Battlestations: Pacific
Ship-shape and Bristol fashion.
In terms of actual gameplay changes, the new ability to capture islands, rather than just pummel gun emplacements on them, is a key improvement. Bunkers and airfields can be targeted and shelled from your ships and then landing craft launched as you watch dozens of potential Private Ryan saviours struggle up the beach. You can then support them with aircraft or try to upend enemy jeeps as they beetle about tantalisingly within reach of your ship's guns.
Apart from the obvious benefit of killing the enemy, capturing an island usually also confers more specific bonuses, such as giving you access to a fog of war penetrating radio station or new airfields or boat-houses from which to launch extra units. This apparently is particularly important in multiplayer.
The tactical map screen has also been in dry docks for a refitting, with the new ability to stack orders and set waypoints. That may not sound as exciting as getting to rip battleships in half with 15-inch shells but it should drastically change the scope of tactical control in the game, where the original limited you to only one command at a time for each unit.

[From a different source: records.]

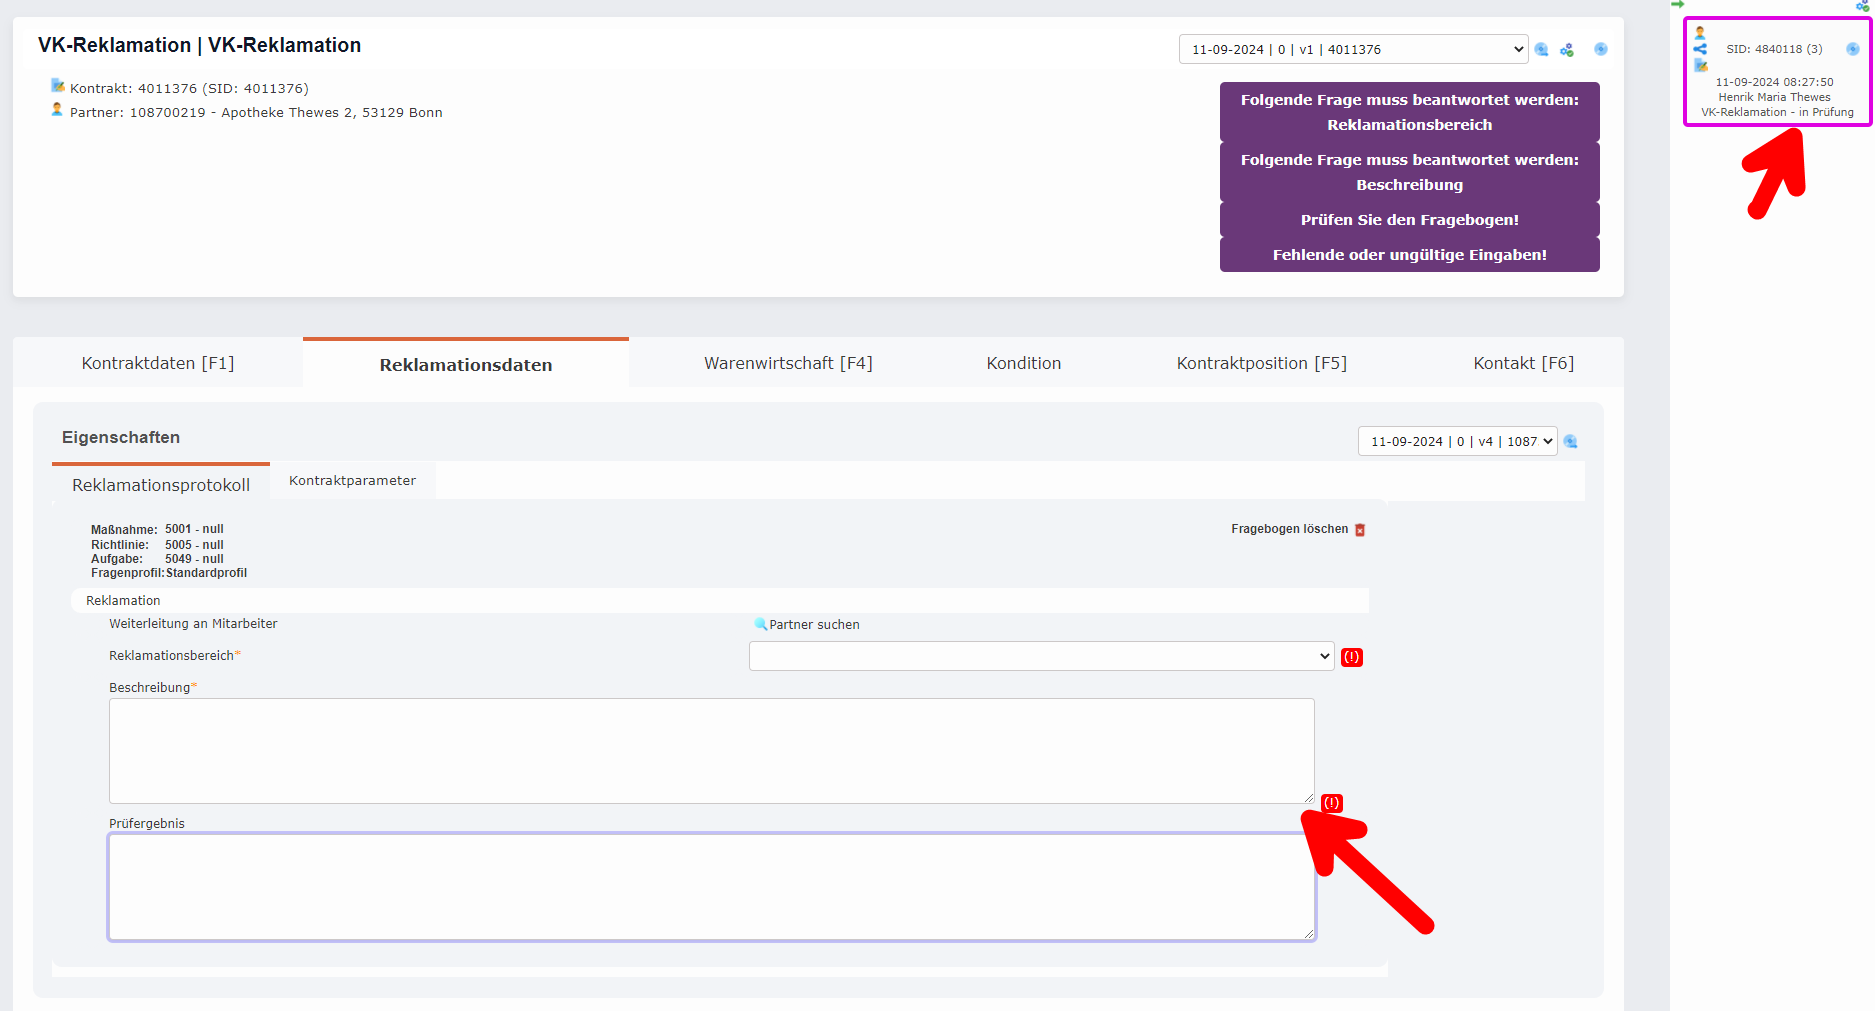Click into the Prüfergebnis text area
Screen dimensions: 1875x1011
pyautogui.click(x=710, y=887)
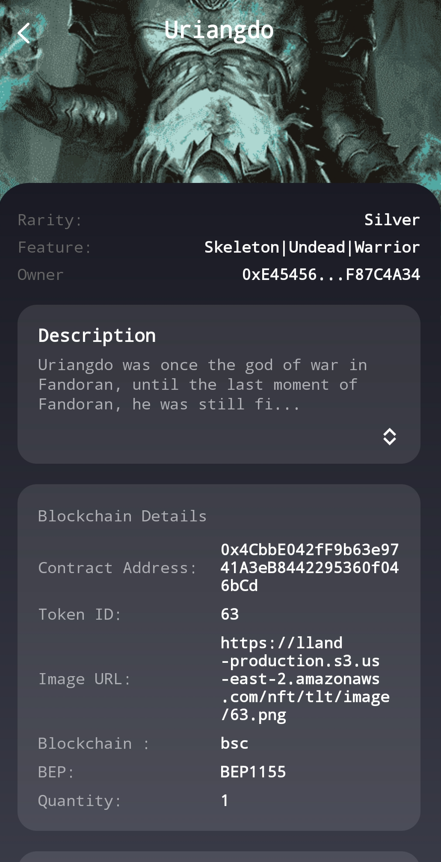Expand the Description text with chevron icon
The width and height of the screenshot is (441, 862).
coord(389,436)
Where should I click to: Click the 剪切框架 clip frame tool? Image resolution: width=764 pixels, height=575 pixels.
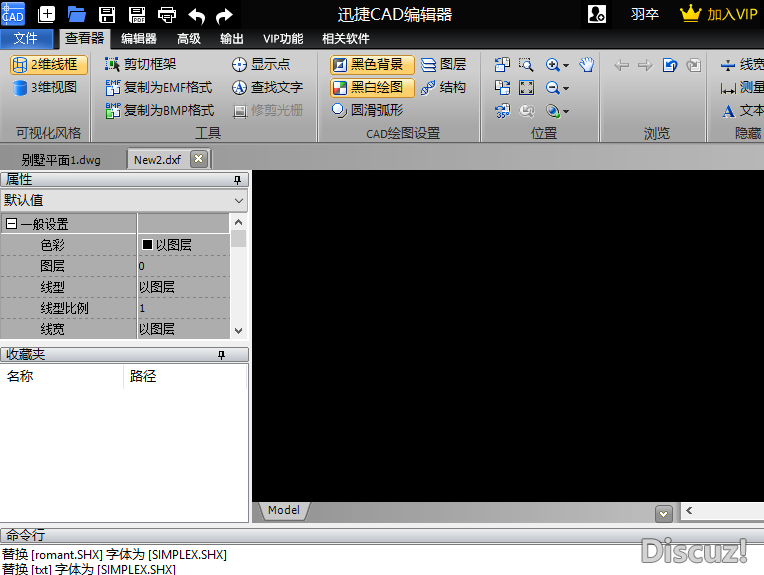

But never mind all that. Once all the sage nodding at the excitingness of the new map features was over it, was time to raise the Eurogamer ensign and give the Japanese what for in one of the American mission. As such we started off in an anti-aircraft gun aboard a large battleship, defending against kamikaze fighters (apparently you do get to fly as a kamikaze pilot yourself in the Japanese missions - as well as use the even more macabre Ohka manned-missile).
Again the graphics work superbly, not just in terms of detail but in cinematic flair as explosions rake across aircraft carrier decks and half-destroyed aircraft plummet into the sea. Things got even better once we took to the air in a missile-equipped plane, blowing up boat-houses before an all-out attack on a Japanese battleship. Although the flight model is hardly a simulation there is a new padlock and cockpit view which certainly adds to the sense of visual realism if nothing else.
At this point the new concept of secondary objectives was explained to us. These have been instigated not only as something to do while you wait for slow-moving ships to get into positions but also as a means to unlock special abilities such as increased power, repair speed or damage. Since you can switch between controlling any unit on the map at any time this means there need never be a dull moment, no matter how quiet the tactical map looks.
It's also around this time, as we took the controls of a torpedo plane and dodged the horribly dangerous-looking flak from a support vessel, that it began to dawn just how evocative the game is of the apparently never-to-be-continued X-Wing and TIE Fighter series. Our success with the battleship was attributable to a love of the old PC games, as we took a circular route to our quarry and despite our Eidos handler's increasing assertion that we didn't know what we were doing handily popped a few torpedoes up its poop deck (all viewed via a very attractive missile cam) and ended up being congratulated as the only jounro that day to achieve the feat.
It's not purely for that reason we came away from the game feeling upbeat though. Battlestations: Pacific changes or invents little that is revolutionary over the original, but it does seem to make an effort to address and avoid almost all the complaints. "We're happy to give them what they want," Mr Eidos person says on the subject of fans' wish-lists. And it seems almost certain they'll be happy to receive them.
Battlestations: Pacific is due out on PC and 360 somewhere between January and March 2009.